It is 7.30 a.m. and I am the first to arrive at Harris City Technology College in south London, where Andrew Adonis, the schools minister, wants to meet for breakfast. The building is shut, the weather is freezing and a kindly cleaner asks me inside to wait. ‘Are you here for an interview?’ she asks. I nod, and she offers me a cup of tea. ‘What position are you applying for?’ I almost spit out the tea and explain I’m interviewing Lord Adonis. ‘Ah,’ she says. ‘Him again.’
Most schools would go into overdrive before a ministerial visit, but this particular establishment is used to seeing the lanky figure of Lord Adonis showing guests around. When we meet, he admits his strategy. ‘When a Labour MP starts on me about City Academies I say, “Look, I don’t want to have this argument. Why don’t you go see one of the schools for yourself?” I send them here,’ he says, looking around. ‘They invariably come back saying that they want one in their constituency.’
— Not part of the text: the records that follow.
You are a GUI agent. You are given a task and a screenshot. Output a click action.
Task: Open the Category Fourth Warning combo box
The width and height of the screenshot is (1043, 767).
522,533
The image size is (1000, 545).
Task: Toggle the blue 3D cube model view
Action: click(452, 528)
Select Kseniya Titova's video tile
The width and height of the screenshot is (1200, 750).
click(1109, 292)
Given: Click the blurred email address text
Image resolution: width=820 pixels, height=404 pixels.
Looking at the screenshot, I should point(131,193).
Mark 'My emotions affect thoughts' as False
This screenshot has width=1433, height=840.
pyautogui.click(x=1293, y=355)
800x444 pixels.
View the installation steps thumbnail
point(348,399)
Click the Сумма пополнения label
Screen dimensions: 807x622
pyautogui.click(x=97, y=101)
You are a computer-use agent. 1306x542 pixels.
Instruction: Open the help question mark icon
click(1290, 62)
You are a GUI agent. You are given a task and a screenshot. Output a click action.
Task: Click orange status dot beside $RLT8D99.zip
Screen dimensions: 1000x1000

The battle to reform state schools has been a bloody one for Tony Blair, on a battleground which his party regards as sacred. From the offset, Lord Adonis has been his chief adviser. Ten years ago he was a journalist writing about education in robust terms. He denounced the ‘comprehensive school revolution, which destroyed many excellent schools without improving the rest’. He deplored the end of grammar schools, a move ‘carried out in the name of equality but which served to reinforce class divisions’.
It’s the kind of stuff which is too hardcore for a Conservative manifesto these days. Yet its author tells me he still believes every word. ‘I have not changed my mind in ten years,’ he says. ‘If I could redo the 1960s and 1970s education policy, I’d do it very differently.